Preheat the oven to 200C. Mix the dry ingredients in a large bowl.
 
Beat the egg and add to the sunflower oil and milk and pour onto the dry ingredients. Mix well.
 
 
 
Spoon into paper muffin cases and bake for 20 mins at 200C.
 
 
 
Allow to cool; I put some of them into tulip muffin cases - these are the kind you typically see in coffee shops - as I think it made them look nice.
 
 
 
The muffins were great - I couldn't tell any difference with using the gluten-free flour. They weren't too sweet so I actually had one for breakfast, and the rest of the muffins which I took into work disappeared pretty quickly!
 
 
I'm sharing these muffins with Alphabakes, the blog challenge I co-host with Ros of The More Than Occasional Baker, as the letter she has chosen this month is M.
 
 
I'm also sending this to We Should Cocoa, hosted by Tin and Thyme, as the ingredients to use for the challenge this month are chocolate and bananas.
 
 

Thursday, 5 November 2015

Delicious Alchemy Gluten-free, Dairy-free Oaty Cookies


One of my work colleagues is gluten intolerant but most of the bakes I’ve brought into work recently have been things I’ve made to have at home and had some left, and I thought it was about time I actually made something gluten free.
 
Every so often I purchase a Degustabox – it’s a monthly subscription service but you can dip in and out, which I have reviewed (after buying with my own money) before.
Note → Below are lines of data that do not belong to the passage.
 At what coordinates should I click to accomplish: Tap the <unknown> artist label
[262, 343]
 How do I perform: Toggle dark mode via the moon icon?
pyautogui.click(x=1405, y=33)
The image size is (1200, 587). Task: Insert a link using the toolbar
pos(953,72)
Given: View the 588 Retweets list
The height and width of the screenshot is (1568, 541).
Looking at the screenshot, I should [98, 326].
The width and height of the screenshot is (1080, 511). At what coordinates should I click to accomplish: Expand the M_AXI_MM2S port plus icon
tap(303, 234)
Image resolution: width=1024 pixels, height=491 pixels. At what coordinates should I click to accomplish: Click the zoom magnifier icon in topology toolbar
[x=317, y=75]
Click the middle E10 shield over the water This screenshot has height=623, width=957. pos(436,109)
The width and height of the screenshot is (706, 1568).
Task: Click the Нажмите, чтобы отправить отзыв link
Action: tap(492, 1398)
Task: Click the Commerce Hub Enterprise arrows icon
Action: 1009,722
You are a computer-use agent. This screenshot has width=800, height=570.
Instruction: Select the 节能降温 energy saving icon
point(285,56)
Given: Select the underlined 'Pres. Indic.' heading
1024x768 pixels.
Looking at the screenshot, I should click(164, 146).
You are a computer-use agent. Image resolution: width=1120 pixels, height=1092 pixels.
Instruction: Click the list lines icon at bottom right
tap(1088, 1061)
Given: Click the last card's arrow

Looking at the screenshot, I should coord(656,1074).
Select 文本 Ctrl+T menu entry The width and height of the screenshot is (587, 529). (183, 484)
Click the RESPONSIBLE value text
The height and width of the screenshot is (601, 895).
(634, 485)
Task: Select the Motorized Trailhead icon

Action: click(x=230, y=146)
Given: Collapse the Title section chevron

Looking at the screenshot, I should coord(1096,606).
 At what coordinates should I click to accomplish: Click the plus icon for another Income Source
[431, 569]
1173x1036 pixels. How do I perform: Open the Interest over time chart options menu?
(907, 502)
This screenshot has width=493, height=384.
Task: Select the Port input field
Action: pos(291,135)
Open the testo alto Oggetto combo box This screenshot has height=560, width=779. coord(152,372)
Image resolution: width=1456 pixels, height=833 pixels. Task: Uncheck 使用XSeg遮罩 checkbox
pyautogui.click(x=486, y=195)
I had one of their boxes a couple of months ago which included a packet of gluten-free cookie mix so one evening – given I’m always short of time after work – I decided to make the cookies.
 
The company behind these mixes is called Delicious Alchemy; they make cake and bread mixes and cereals as well and have a limited edition Christmas fruit cake mix available at the moment as well. It was started by a computer games producer who discovered she was coeliac and went off to university to study food science and marketing. They’ve launched products in Sainsburys and Waitrose and they are also available through their website. I’d never come across the company before but I love their colourful packaging and fun approach – the company history timeline has an anecdote about how the founder discovered she was coeliac (an ear of wheat down her sock!) and another about the time the company accountant got stuck in a lift.
 
The mix I had, the Oaty Cookie mix, was so easy to make. All you do is mix the contents of the bag with melted butter and water – you can also make these cookies vegan by using a butter-substitute which is what I did, after hearing that another colleague also can’t eat gluten or dairy.

 
I got 9 cookies out of the mixture and they were so quick and easy to make, and tasted pretty good too. I think they would have been better with butter and they were not particularly sweet – which is a good thing as it makes them feel a bit healthier. Also, my colleague said that often gluten-free products are packed full of sugar and she finds them too sweet, so she really likes these. In fact when I told her about the packet mix I’d used, she went on to the company’s website and ordered some herself!


I'm sharing these with Treat Petite, hosted by Kat the Baking Explorer and Stuart at Cakeyboi, as their theme this month is autumn, and I think there is something very autumnal and warming about oats.